Slashdot Mirror

← Back to Stories (view on slashdot.org)

Android Backdoor 'GhostCtrl' Can Silently Record Your Audio, Video and More (neowin.net)

Posted by BeauHD on from the behind-the-scenes dept.

An anonymous reader quotes a report from Neowin: A new strain of malware designed for Android devices has recently been discovered, which not only can silently record audio and video, but can also monitor texts and calls, modify files, and ultimately spawn ransomware. Dubbed as 'GhostCtrl' by researchers over at Trend Micro, the malware is apparently a variant of OmniRAT, a remote administration tool for Android, which is available to the public. It also appears to be part of a wider campaign that targeted Israeli hospitals, where a worm called RETADUP surfaced back in June. According to the report, there are three versions of the malicious software. The first variant stole information and controlled a device's functionalities, while the second added new features to exploit. The third one combines all the features of the old versions, and adds even more malicious components into its system. The latest iteration of GhostCtrl can now monitor call logs, text messages, contacts, phone numbers, location, and browsing history. Furthermore, it has the ability to record the victim's Android version, battery level, and Bluetooth information. To make make matters worse, it can now also spy on unsuspecting victims by silently recording audio and video. The malware distributes itself via illegitimate apps for WhatsApp or Pokemon GO. Trend Micro suggests you keep your Android devices up to date and data backed up regularly. They also recommend using an app reputation system that can detect suspicious and malicious apps.

3 of 69 comments (clear)

  1. Re:Walled Garden by Anonymous Coward · · Score: 2, Informative

    Apps that do what GhostCtrl does but on iPhones are rife in the app store.

    You just have to know where to look. The walled garden's cracks started showing years ago.

  2. Re:Walled Garden by Anonymous Coward · · Score: 3, Informative

    Now, what's so bad about Apple's walled garden again?

    What's bad is it isn't infallible https://www.theiphonewiki.com/wiki/Malware_for_iOS

  3. Re:Apple vs. Android by tlhIngan · · Score: 3, Informative

    I don't want a company to control what I can and can't install in my hardware.

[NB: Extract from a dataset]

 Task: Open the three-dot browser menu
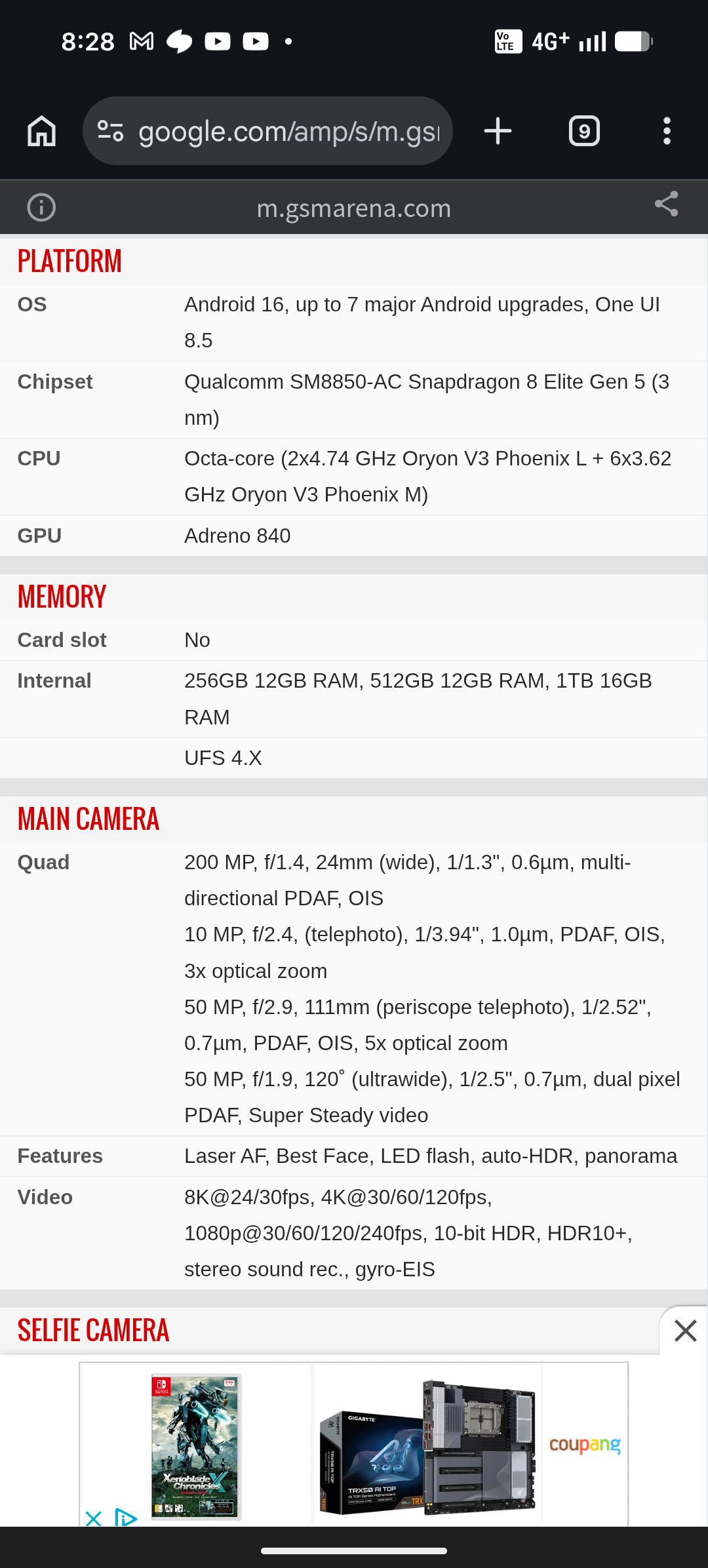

    Apple allows sideloading of apps since at least iOS9 without requiring you to pay $99. Anything you can compile yourself, you can load onto your iPhone with Apple's blessing. There are restrictions of course, but Apple is letting you load your stuff onto your phone (and others you can physically get access to).

    The funny thing is, you'd expect an "open source app repo" to have sprung up consisting of apps and games you build and load yourself, but I haven't seen one. But yes, it's a way to get verboten apps on iPhone, and many emulators use this method - because naturally, they were open source to begin with.

    And while technically, you're not supposed to, closed-source can use the same mechanism to get onto iPhones as well - many piracy sites use the same mechanism to load pirated apps onto iPhones.